PLEASANT PRAIRIE — A proposed new housing development has drawn opposition from dozens of homeowners who live near the proposed site.
Bear Development’s “The Vista at Creekside” — which would includes 43 single-family lots, a two-family lot and seven, 20-unit apartment buildings with a clubhouse on 62 acres — received unanimous approval from the Plan Commission on Monday.
The project is targeting the Whittier Creek neighborhood north of 93rd Street and east of Old Green Bay Road.
During a public hearing on the proposal several residents questioned why the village would allow the proposed rental units Bear wants to develop when a previous developer had been required to build owner-occupied homes.

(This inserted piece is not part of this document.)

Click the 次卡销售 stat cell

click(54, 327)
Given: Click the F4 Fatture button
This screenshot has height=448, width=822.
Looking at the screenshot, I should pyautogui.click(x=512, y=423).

Four years ago, the Village Board approved a conceptual plan to develop land for single- and multi-family homes northwest of the Creekside Subdivision and the nearby Creekside Crossing subdivision and condominiums. However, the developer abandoned the project due to the high cost of constructing Creekside Circle and public improvements for a bridge, according to staff documents.
More than 40 people, many of residents of the Creekside Crossing Condominium Association, weren’t opposed to the single-family portion of the proposal but were concerned, even angry that apartments would be part of it.

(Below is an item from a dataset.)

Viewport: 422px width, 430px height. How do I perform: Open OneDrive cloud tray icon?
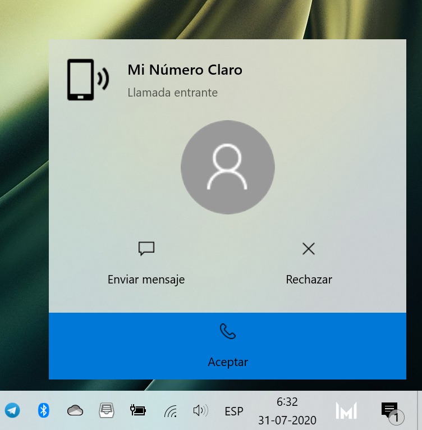click(75, 410)
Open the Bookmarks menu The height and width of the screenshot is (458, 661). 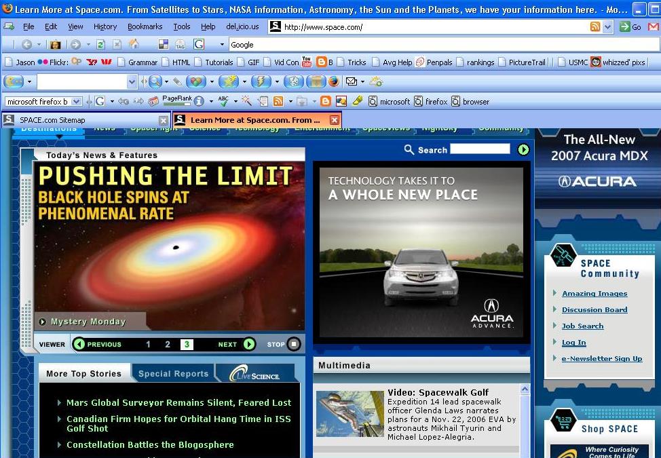pos(145,26)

Those who spoke during the public hearing said they feared lowered property values and maintenance costs with additional sidewalks that would connect the two developments.
Bill Demo, the condominium association president, said the proposed development seemed forced.
“I understand the financial end for Bear and what they’re trying to do. I just don’t see where it meshes with the rest of the things that have been built in that end of the village,” he said.
Residents speak out
Patricia Tippet was shocked that the rentals were being brought into her subdivision and suggested the apartments be moved further to the west if they had to be built at all.
“I don’t think that the village would do this to — I know this is a exaggeration — but, um, Meadowdale Estate. I don’t think you’d ever put something like this in their subdivision let alone, I don’t think those people would let you. They’d sue you. So, I’m totally opposed to this proposal.”
Robert Hannes said he wakes up to a beautiful pond near his home and doesn’t want to see apartment buildings.
“If they can’t make money without the 20-unit apartment buildings, they shouldn’t’ve bought that land to develop. I didn’t buy that place to look at 20-unit apartment buildings,” he said.
Ken Harju said he was told by village staff when he purchased his home not to worry because homes like his would be developed nearby. Now he and others fear the density and problems associated with subsidized, low-income units.
“We can call it whatever we want to call it, it’s subsidized housing,” he said.
Homeowner Warren Denhartog, who works for a police agency outside the village, put it more bluntly. He doesn’t want the crime.
“Doing the job I do I know that apartments … bring a lot of people to a small area, which leads to a lot of crime,” he said.
Community Development Director Jean Werbie-Harris said the initial phases of the previous proposed development had been intended for owner-occupied homes, but it was not known how the plans would eventually turn out “because they never got that far when the economy tanked.”
Werbie-Harris said the village has recently begun to look at how multi-family housing fits into the village.
“We are minimizing the amount of residents that could come to our community that are making a lesser wage,” she said. “So, we need to decide, is this the right location for them? Or would there be another location in Pleasant Prairie that would be more suitable?”
S.R. Mills, Bear Development president, said the apartments are not low-income housing and took exception to “fear mongering,” at the meeting.
“This isn’t low-income. People can say it is. It’s not. And, when we talk about strip clubs and crime, and things like that, it’s not this,” he said.
Mills said the apartments would be developed with workforce housing tax credits, and while the rents are similar in price to low-income units, they are not the same as low-income units as prospective tenants must have three times their monthly rent income in order to qualify.
“We’re talking about teachers, firefighters and single professionals,” he said following the meeting. “It’s not subsidized where the rent is going to paid from government. What we received is workforce housing credits.”
Plan Commission Chairman Michael Serpe said, although the plan was approved, it was with the understanding that “it might have to be tweaked.”
“I think in reality, it’s going to have to be looked at again before it goes forward,” he said.